As has been expressed a great many times elsewhere, the awesome thing about punk when it came along in the ’70s was its sudden democratization of rock & roll. Rock once again became greasy kids stuff and not just the purview of virtuosos churning out compositions in frocks every bit as frilly as the music they were making. As would be proven in subsequent years, punk was capable of taking itself just as seriously even while, in some instances, subscribing to a dunderheaded ethos, but for the most part the good outweighed the bad on the new level playing field it had created.

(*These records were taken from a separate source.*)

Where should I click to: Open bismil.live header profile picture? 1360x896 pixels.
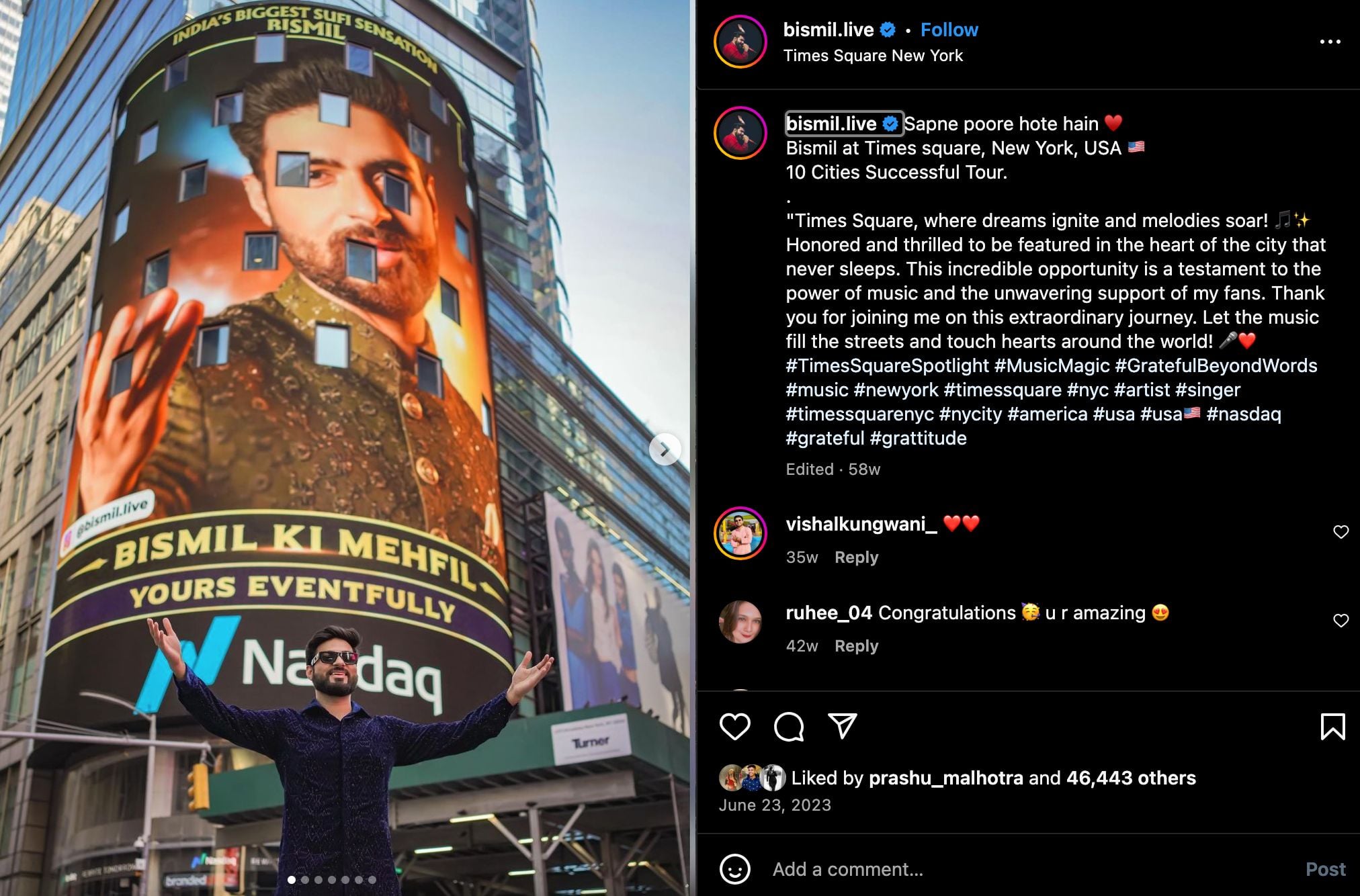pyautogui.click(x=740, y=42)
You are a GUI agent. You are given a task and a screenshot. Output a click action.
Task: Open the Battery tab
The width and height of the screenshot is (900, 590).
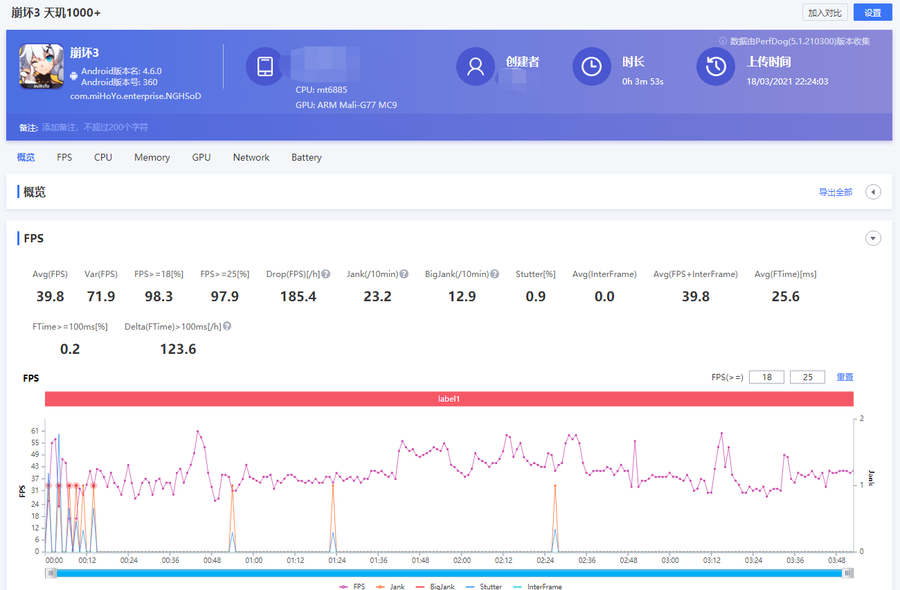pyautogui.click(x=306, y=157)
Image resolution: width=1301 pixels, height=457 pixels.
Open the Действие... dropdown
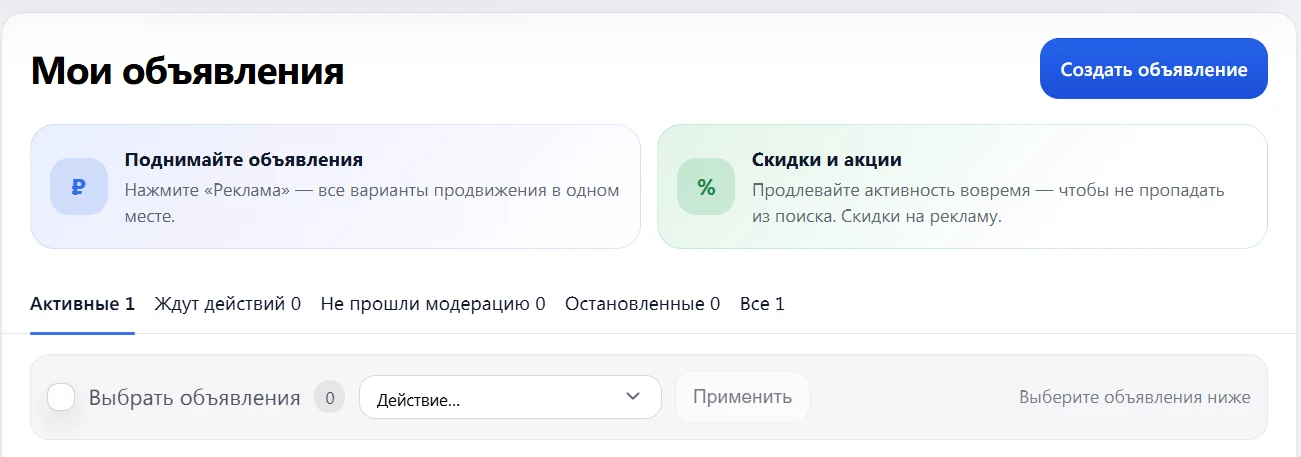[510, 397]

One band to take the “anybody can do it” ideology to the nth degree was the Birmingham-born (as in England, not Alabama) We’ve Got a Fuzzbox and We’re Gonna Use It. Where once women had just been used as attractive mouthpieces for songs written and played by studio pros, Fuzzbox decided to do it themselves, even though they could barely play a lick. As such, their moniker was very much a Descartian call-to-arms: we have fuzz and therefore we are. By the ’80s such idealism may have begun to seem naive, but in the face of a resurgence of corporate glossing over of rock & roll, such naivety was abrasively refreshing.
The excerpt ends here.